We had warnings for most of those. Sometimes, it was the elderly folks feeling a certain pain that came on whenever bad weather was approaching. Sometimes we could smell rain in the air. Other times, we saw dark clouds that foretold what we were about to experience. We had some fear when we saw the lightening and heard the loud thunder, but earthquakes seemed so foreign--something that existed in a faraway place.
Now, with instant visual news and opportunities to travel to places like Japan, earthquakes and tsunamis are all too real. As I looked at each town being destroyed in Japan, I could recall visits to many of those cities. I could recall great times I had in many of the cities and wonderful friends I knew who lived in some of them.
I knew that after the 1923 tragic earthquake and resulting fires, the Japanese began to make buildings to protect and sustain themselves. Every year on September 1st, there is an earthquake drill inobservance of the biggest earthquake they’d ever had until this last one. Who could have imagined what we are witnessing now! Nothing prepared us for what has just happened.
This tragedy should remind us that sometimes we are so busy looking at the power of the rich and mean spirited who can do harm to us if we do something that displeases them or at the power of armies, while forgetting the power of nature. Yet, if we put all the armies together, the nuclear weapons, the bombs, and guns together, they could not stop the power of the earthquakes, nor the tsunamis. Life truly is so fragile that it makes no sense that we should hate and destroy one another.
After most tragedies in our lives, we tend to vow to do better, to appreciate life and never take it for granted, but we do. After every illness, we vow to take better care of ourselves by eating right, exercising, de-stressing and more. After every funeral, we promise to keep in touch with family we haven’t seen for years, except at funerals or “home going celebrations” as we call them in our community—but soon afterward, we tend to go back to life as usual, forgetting our promises.
It is my prayer that all of us will take the lives we are given more seriously. Just think about it. In the past few weeks, we have witnessed large numbers of people losing their lives fighting for basic human rights. We do not yet know the extent of the destruction of lives and property in Japan which came right on the heels in the past few years of Hurricane Katrina, the earthquake and floods in Haiti and New Zealand. We have ongoing wars in Iraq and Afghanistan. We have resistance to the rule of law in the Ivory Coast and other nations. The Middle East has changed so dramatically in recent weeks that it takes our breath away.

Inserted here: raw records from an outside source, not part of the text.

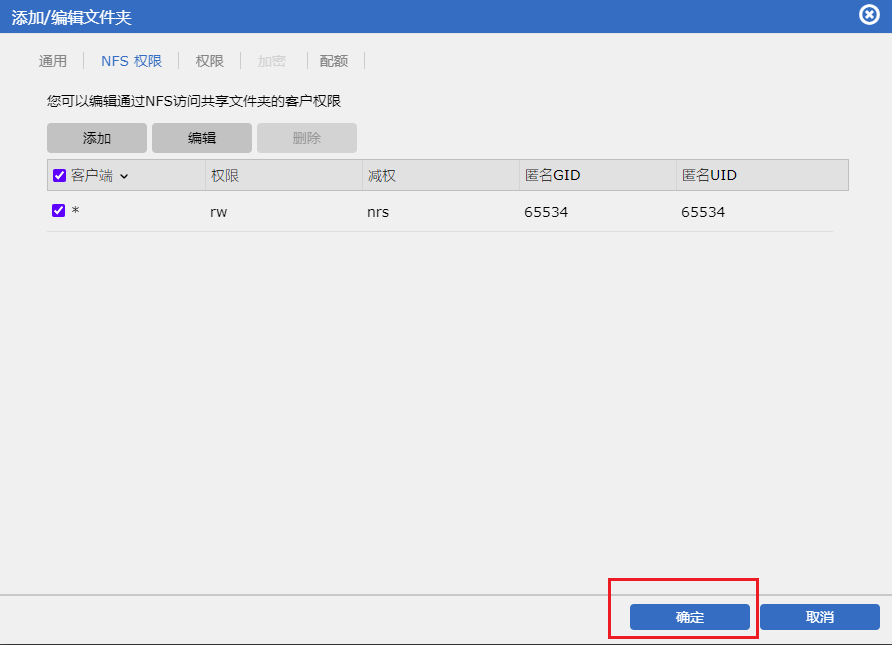This screenshot has height=645, width=892.
Task: Cancel using the 取消 button
Action: (x=820, y=617)
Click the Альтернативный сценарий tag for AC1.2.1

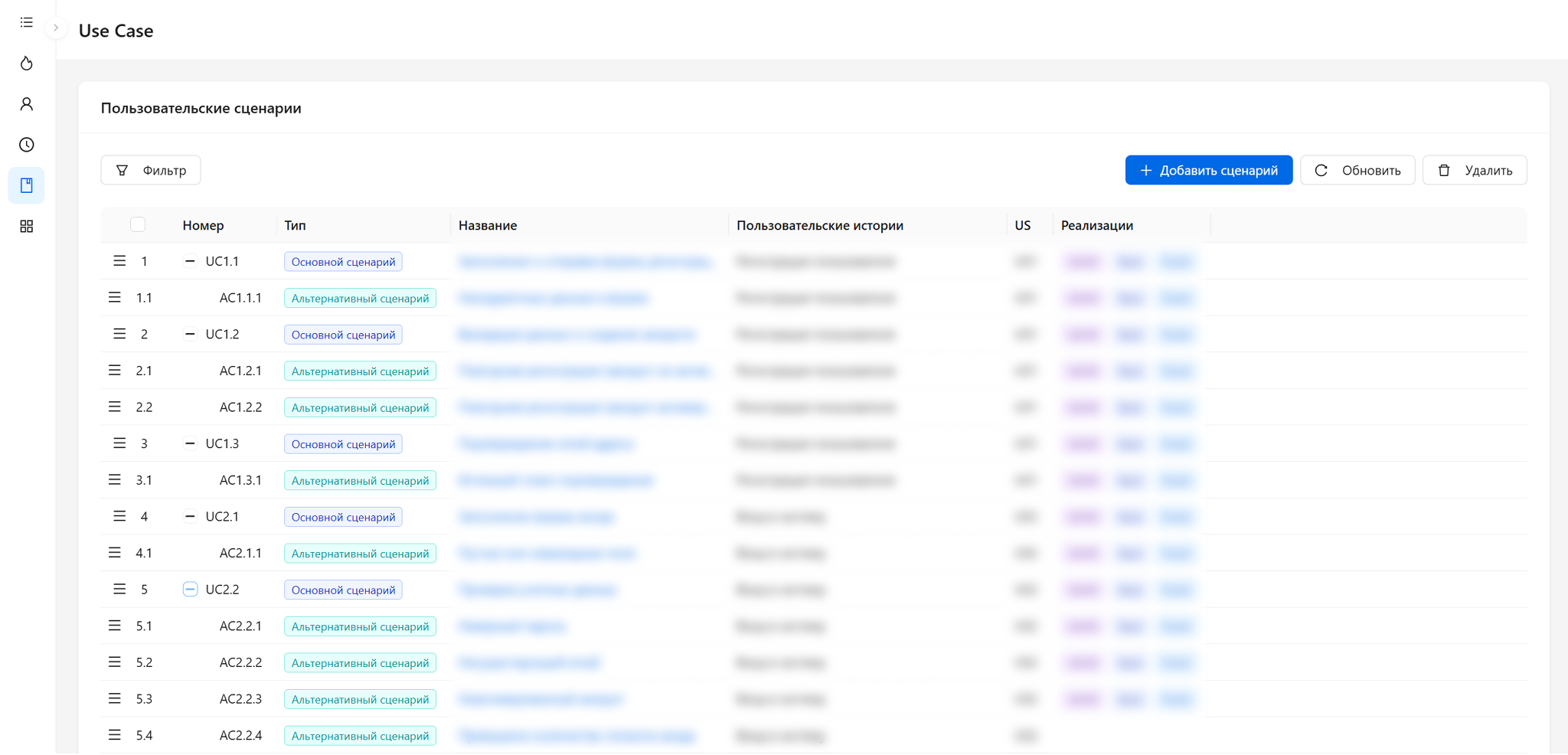tap(360, 371)
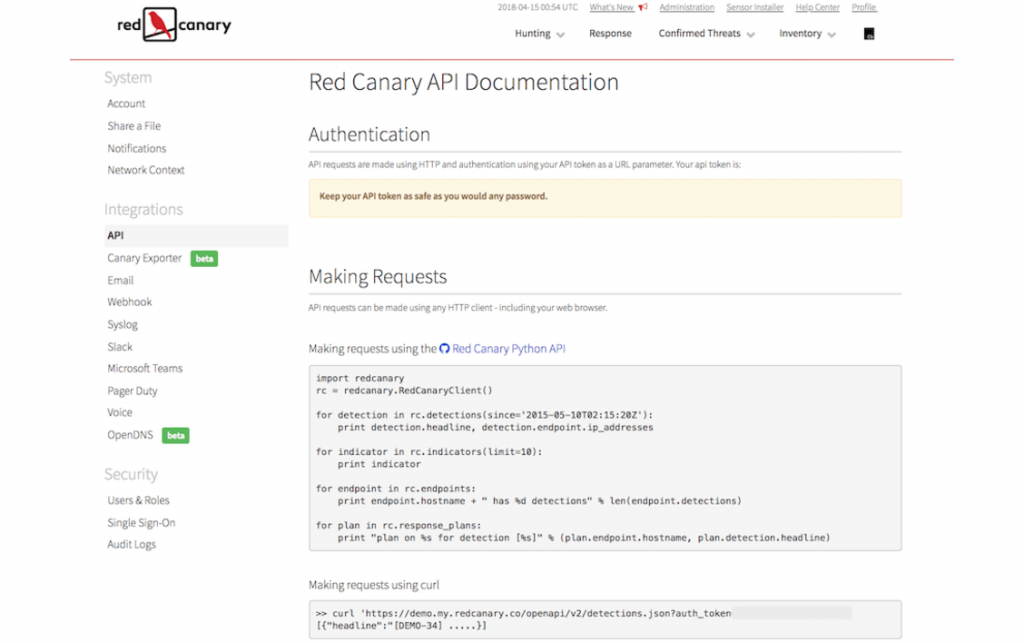This screenshot has height=643, width=1024.
Task: Open the Administration link
Action: 686,8
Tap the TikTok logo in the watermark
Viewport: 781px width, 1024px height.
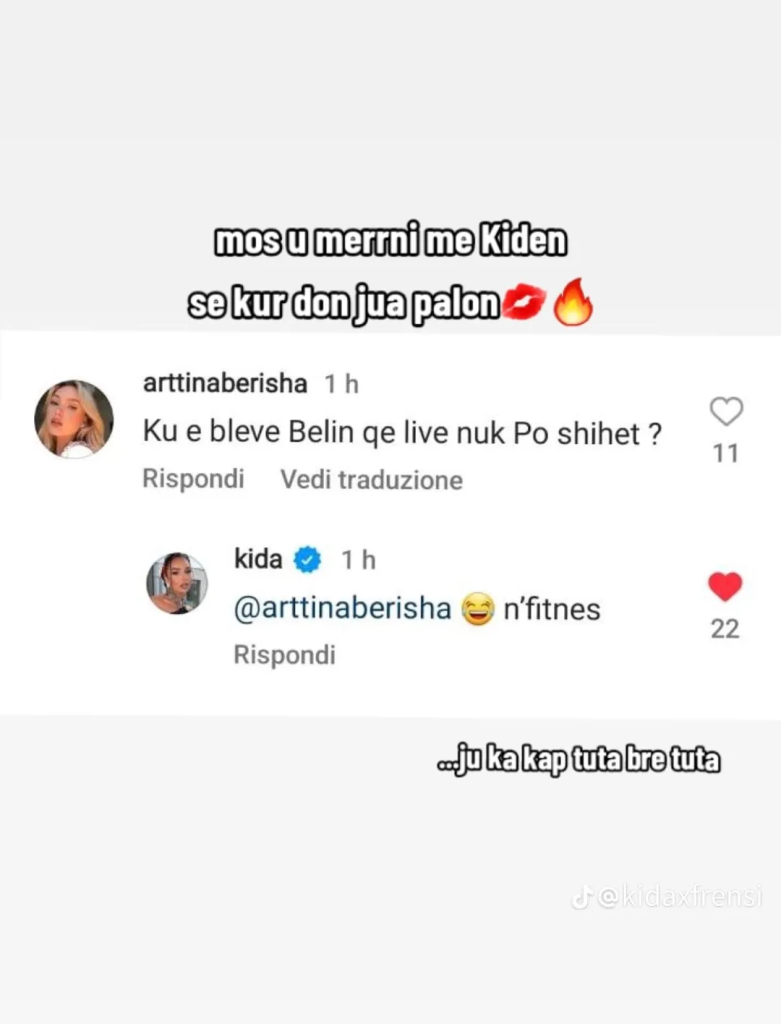click(x=582, y=898)
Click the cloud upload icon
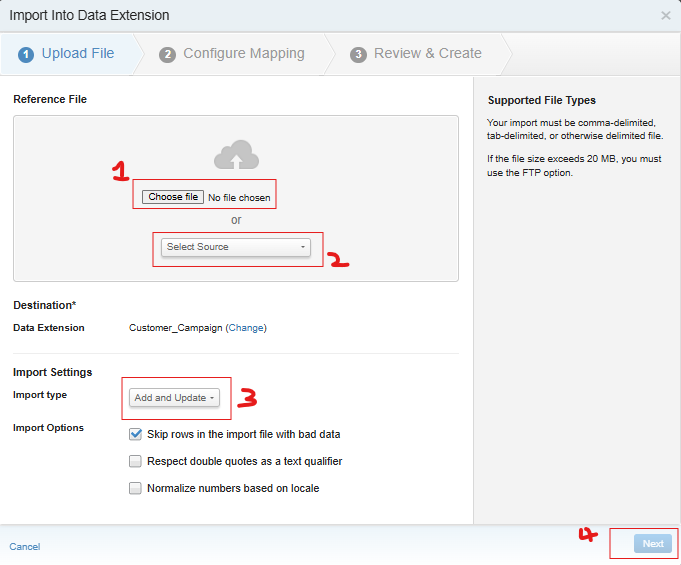The height and width of the screenshot is (565, 681). (236, 155)
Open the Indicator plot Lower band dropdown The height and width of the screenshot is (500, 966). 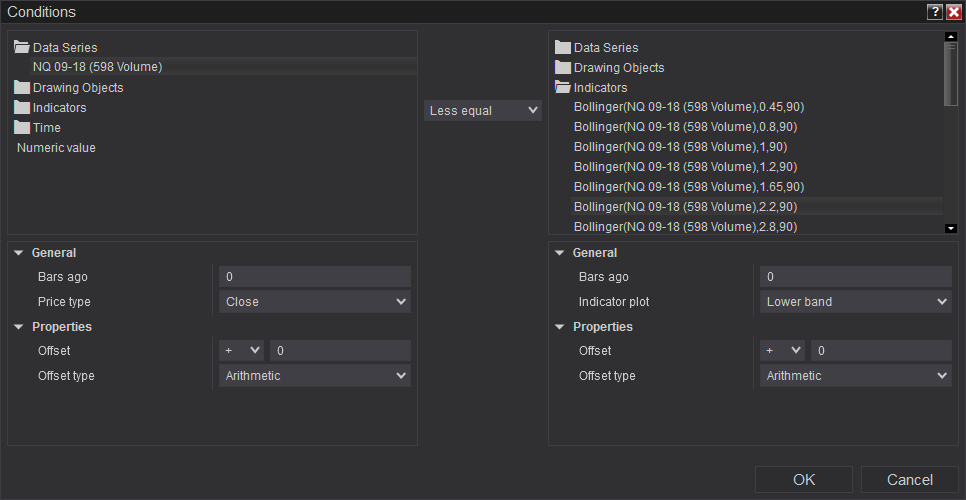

For all the destruction and changes around the world, have we noticed what is happening in our own backyards and what is remaining the same? Have we looked around communities near us where senseless killing has become the norm? Have we looked at children living in poverty with no apparent way out! Have we witnessed the growing number of homeless on our streets? Have we noticed crumbling schools to which we cannot blame young people for not wanting to attend? Human nature is speaking to us to make a difference while we can.